From the '20s smart set...
The Oldie Magazine|The Oldie magazine - April issue (386)
As Belgravia begins on TV, Simon Williams recalls the London of Upstairs, Downstairs
From the '20s smart set...

These memories of filming Upstairs, Downstairs at 165 Eaton Place in the heart of Belgravia are dedicated to the residents of that address.

These people were plagued for years by tourists eager to glimpse the Bellamys’ fictional home. Their hall was piled with fan mail from around the world. None of the poor suckers had any idea that the house we used was down the street at number 65. The set designers simply added a ‘1’ in front of it.

‘Resting’ is the euphemism for unemployment we actors have to live with; there’s even a gravestone in Highgate that reads ‘Actor Resting’. In one of my resting periods, I enrolled as a freelance cleaner with Pimlico Domestics. They would dispatch me to muck out the homes of Belgravia’s gentlefolk; hawk-eyed women in housecoats would put me to work.

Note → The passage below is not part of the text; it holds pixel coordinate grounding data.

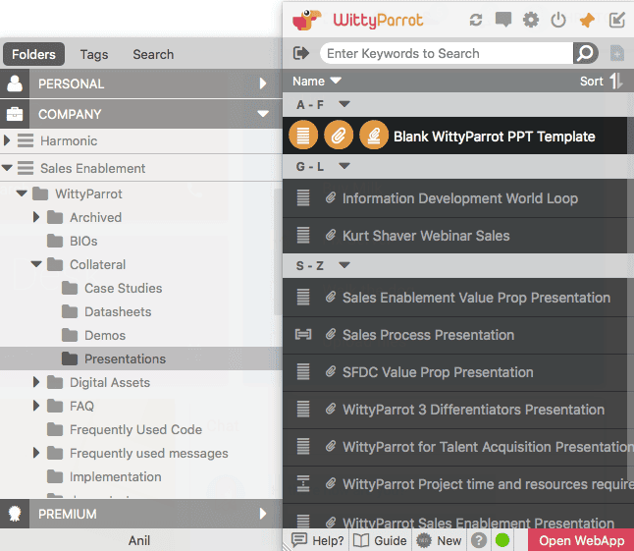
Task: Open settings gear in WittyParrot header
Action: click(x=531, y=20)
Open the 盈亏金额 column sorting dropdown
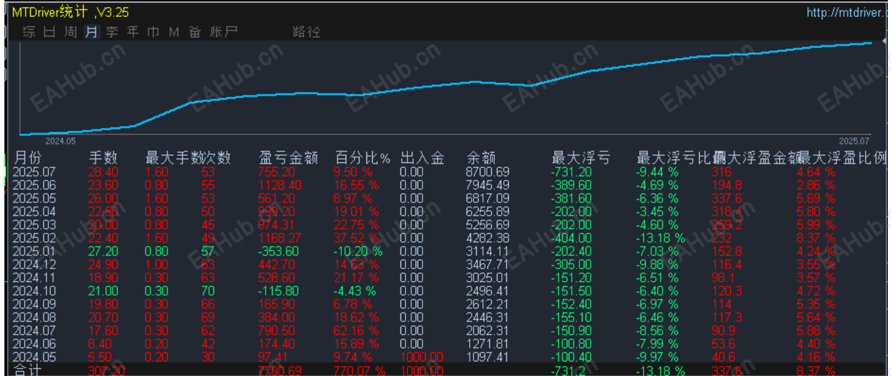The height and width of the screenshot is (376, 891). (288, 158)
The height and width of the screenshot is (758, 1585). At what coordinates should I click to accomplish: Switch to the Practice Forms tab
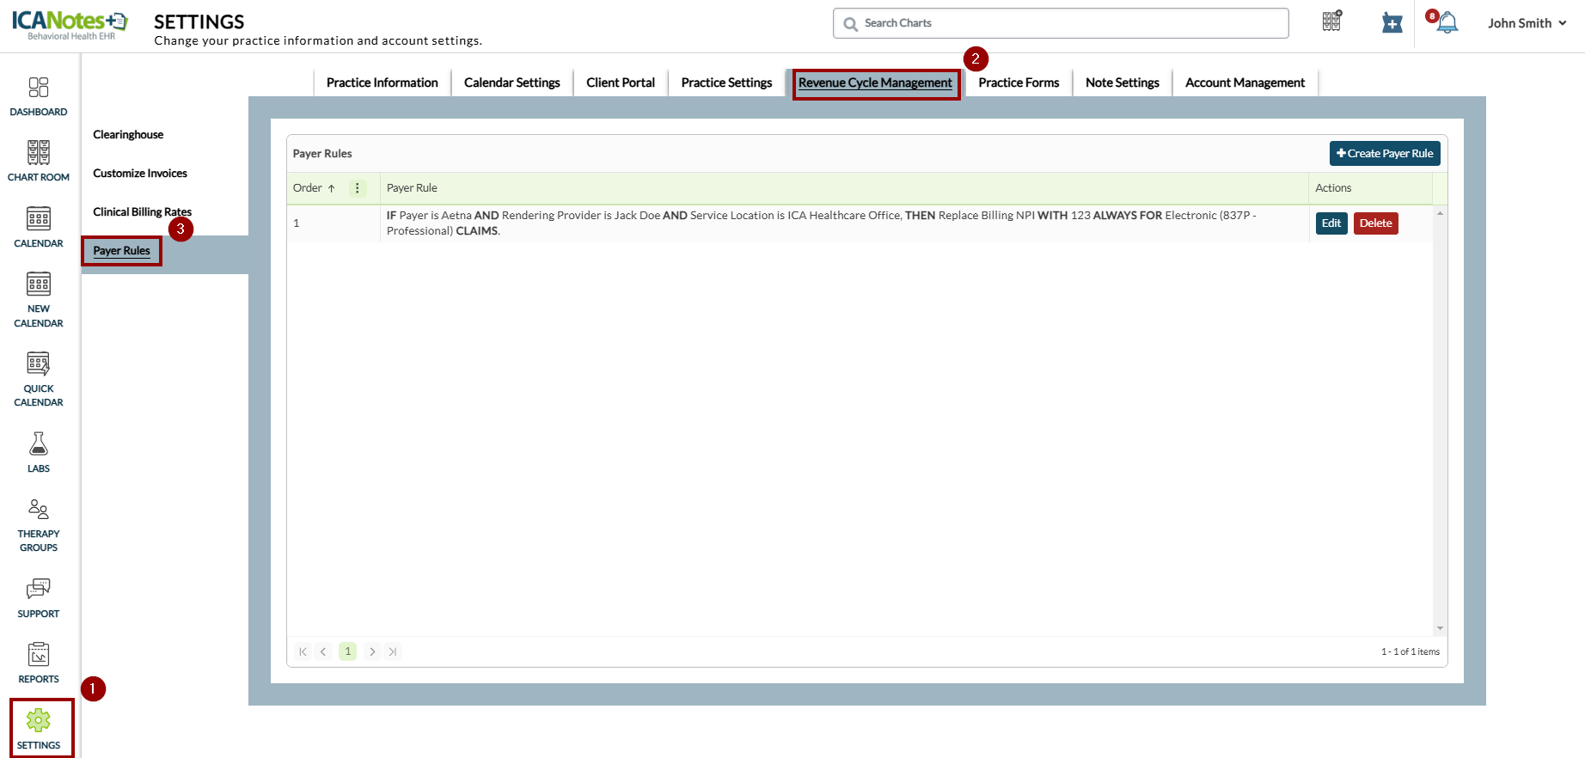1019,83
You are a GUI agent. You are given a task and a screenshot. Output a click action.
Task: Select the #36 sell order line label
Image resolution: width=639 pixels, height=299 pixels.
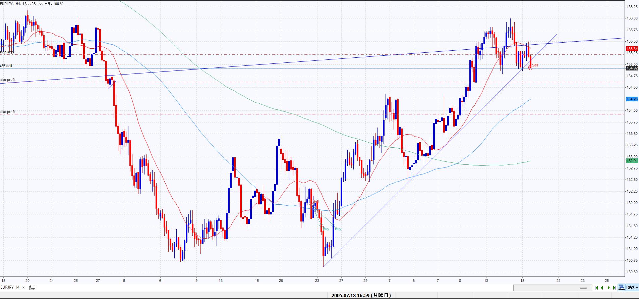click(x=6, y=66)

As an Old Harrovian who had survived the fagging system, I was used to degradation. One measly slave-driver even made me bring my own Marigolds. Still, bless her, in Eaton Place an old sweetie volunteered to hear my lines for an audition. As I scoured her grease encrusted oven, she’d prompt my lines from Richard II: ‘Come let us sit upon the ground and tell sad stories of the…’ she’d recite. ‘You’ve missed a bit in the corner, dear.’